◆ Your goal ◆
Transcribe the part of the text on disposability and repair from "Disposability & Repair" to "had hoped for.".

◆ Selected excerpt ◆

========

Disposability & Repair in the Digital Age


For decades a fridge, dishwasher, oven, well, just about any appliance, would often have a lifespan of twenty plus years and was relatively easy to repair, often by ourselves. Remember Maytags advertising where the repair guy was so bored? Maytag still says they’re dependable, but that repair guy branding? Gone. Why? The same reasons for most all other appliances and devices; built-in disposability and life-span.

An article by another Medium writer on paper coffee cups, got me thinking that it was a perfect metaphor for so much of consumer electronics and where we may have been heading with regard to these technologies in the future. The good news is that particular dystopian consumer future may not be as determined as its creators had hoped for.

Looking back, home appliances were the canary in coal mine when it comes to understanding where consumer technology was heading for years. The ultimate goal was probably as futurist Kevin Kelly laid it out in his 2016 book “The Inevitable”, in which the underlying theme is that essentially, people will no longer own things. Everything will be a subscription. From food and clothes to computers, furniture and well, everything.

A signal that this was a model many a corporation seemed to agree on was the rise of Netflix and streaming services, the decline of cable television, the rapid rise of the Software-as-a-Service (SaaS) sector then Platform-as-a-Service (think AWS, Oracle and Azure), now Data-as-a-Service and that is a slippery slope to Everything-as-a-Service. Kelly was onto something. Until he wasn’t.

Streaming services seemed like entertainment manna from heaven. No ads. Binge watching. A cultural activity even before the pandemic. And then it wasn’t. The barriers to entry to become a streaming service were fairly low for existing media companies. They had back catalogues for nostalgia. Netflix had proven creating your own new content was possible, perhaps profitable?

========

◆ Entries supplied ◆
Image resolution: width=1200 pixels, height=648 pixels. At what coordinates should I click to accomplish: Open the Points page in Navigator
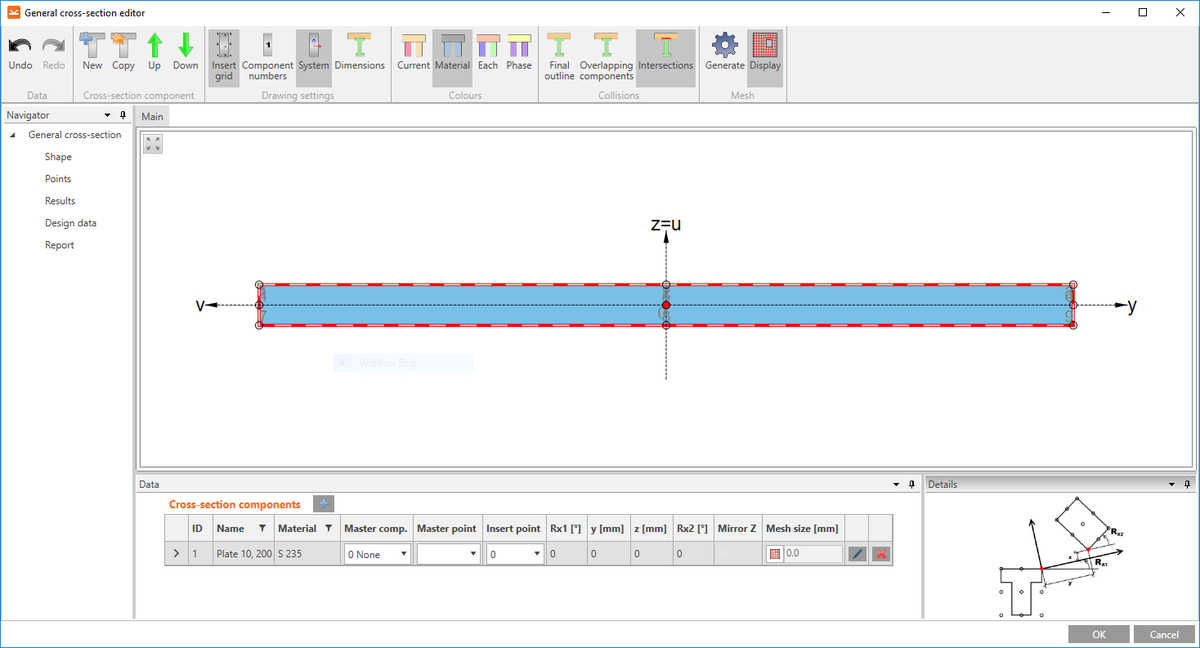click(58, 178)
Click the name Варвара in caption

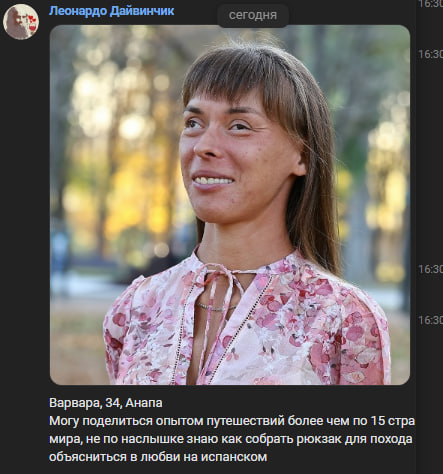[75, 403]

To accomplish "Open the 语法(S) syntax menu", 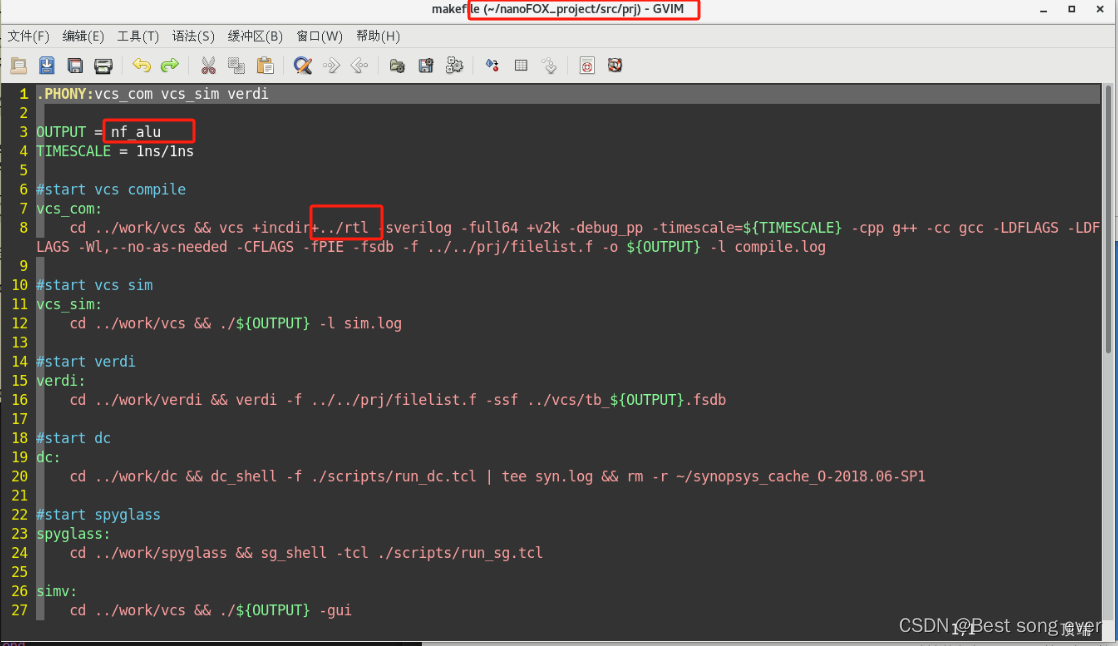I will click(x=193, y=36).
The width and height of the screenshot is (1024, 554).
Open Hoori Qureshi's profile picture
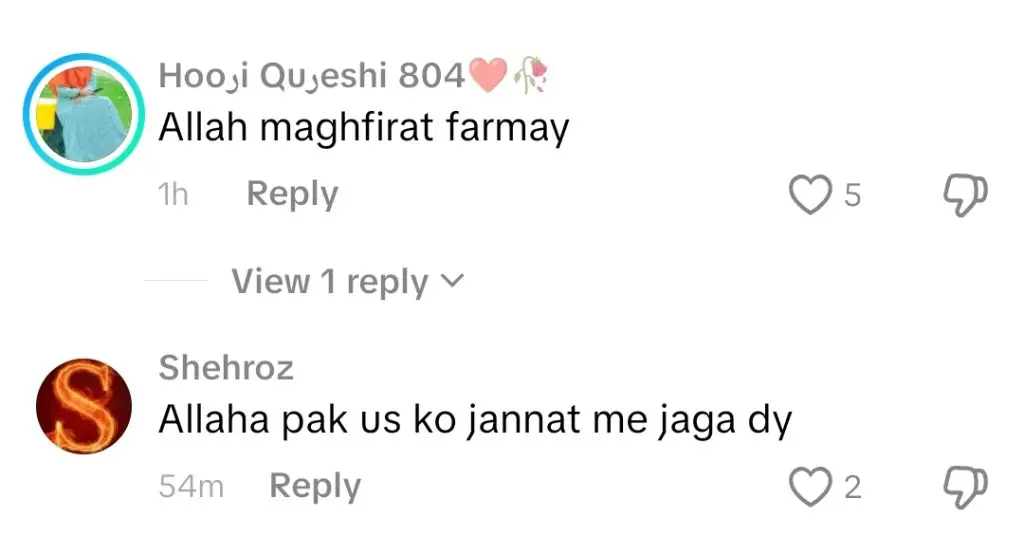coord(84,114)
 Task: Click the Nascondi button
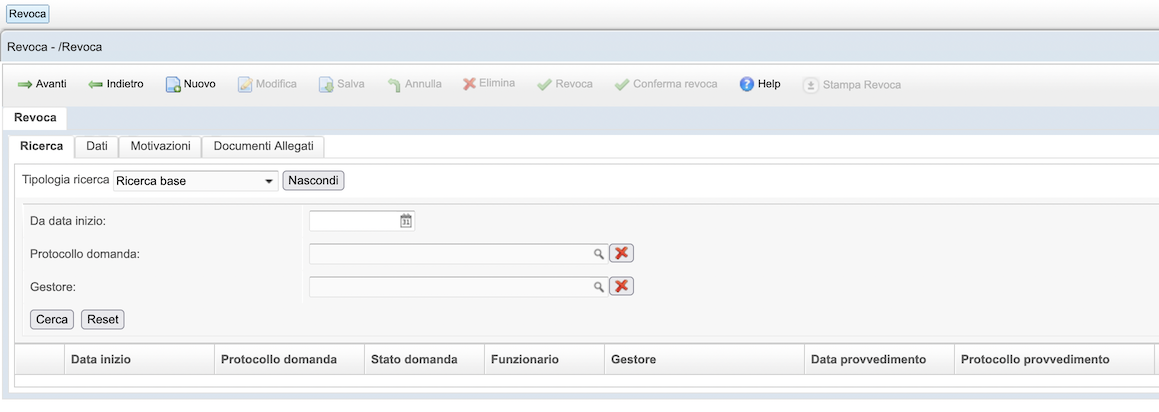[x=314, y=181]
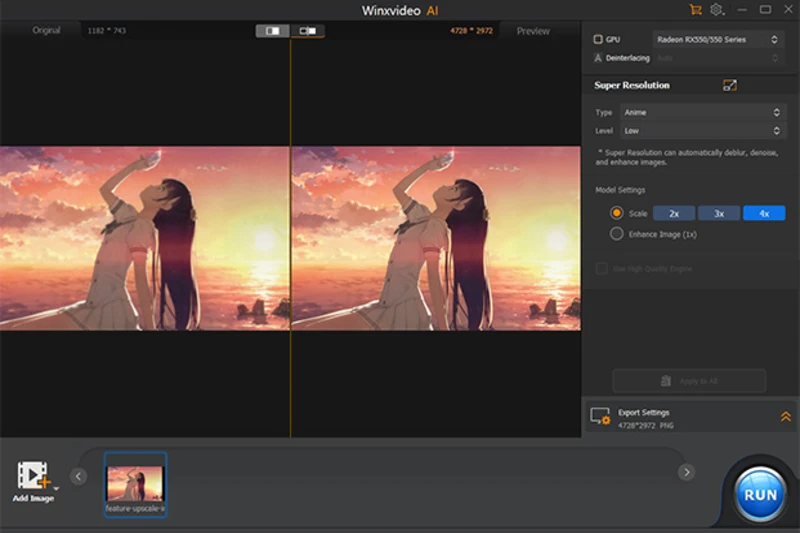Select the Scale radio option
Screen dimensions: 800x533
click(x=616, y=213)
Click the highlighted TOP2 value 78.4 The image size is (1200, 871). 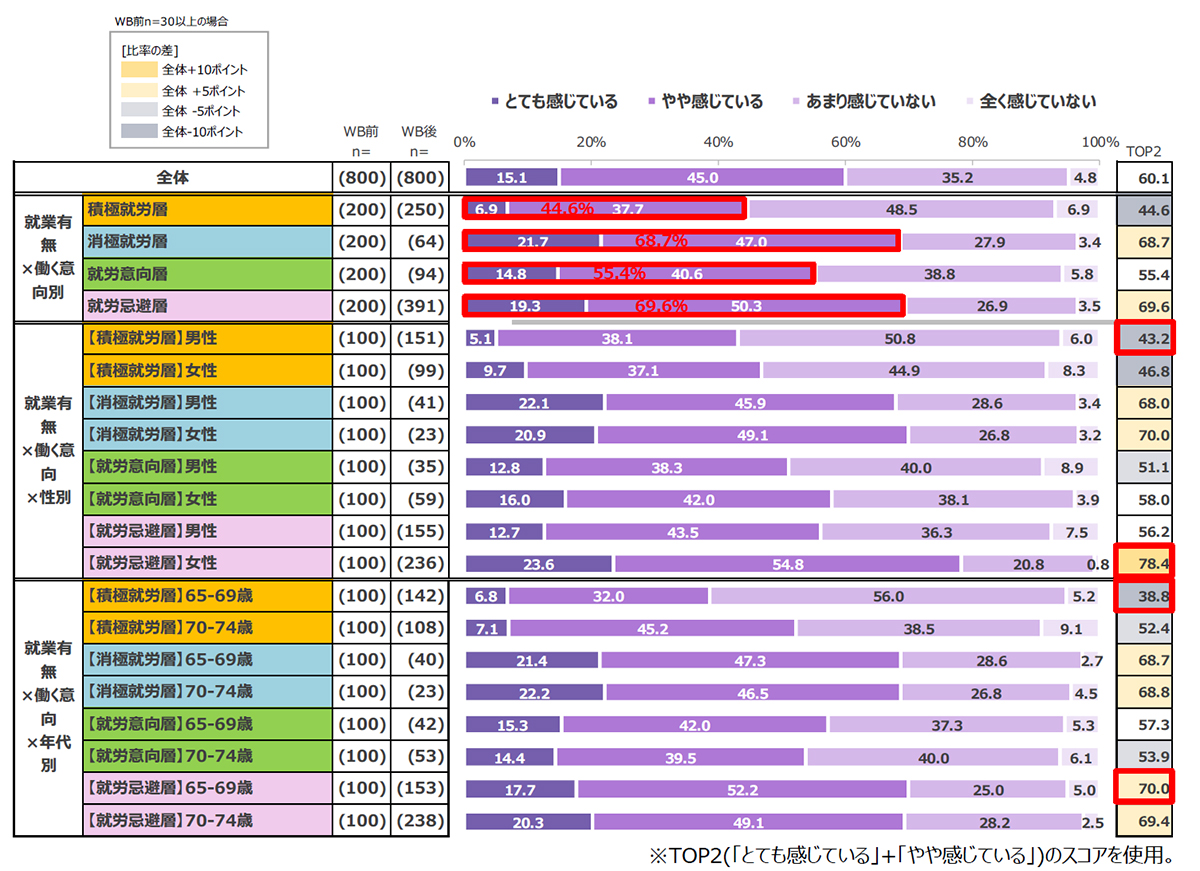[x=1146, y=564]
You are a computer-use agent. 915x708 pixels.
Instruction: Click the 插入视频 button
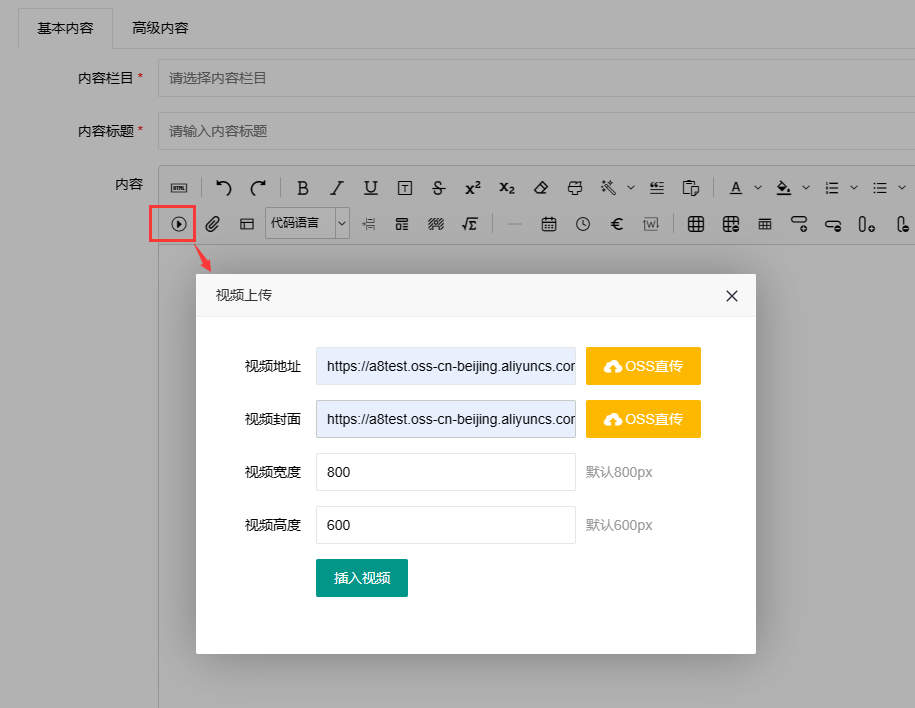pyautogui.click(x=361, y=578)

========

◆ Solution ◆
Disposability & Repair in the Digital Age


For decades a fridge, dishwasher, oven, well, just about any appliance, would often have a lifespan of twenty plus years and was relatively easy to repair, often by ourselves. Remember Maytags advertising where the repair guy was so bored? Maytag still says they’re dependable, but that repair guy branding? Gone. Why? The same reasons for most all other appliances and devices; built-in disposability and life-span.

An article by another Medium writer on paper coffee cups, got me thinking that it was a perfect metaphor for so much of consumer electronics and where we may have been heading with regard to these technologies in the future. The good news is that particular dystopian consumer future may not be as determined as its creators had hoped for.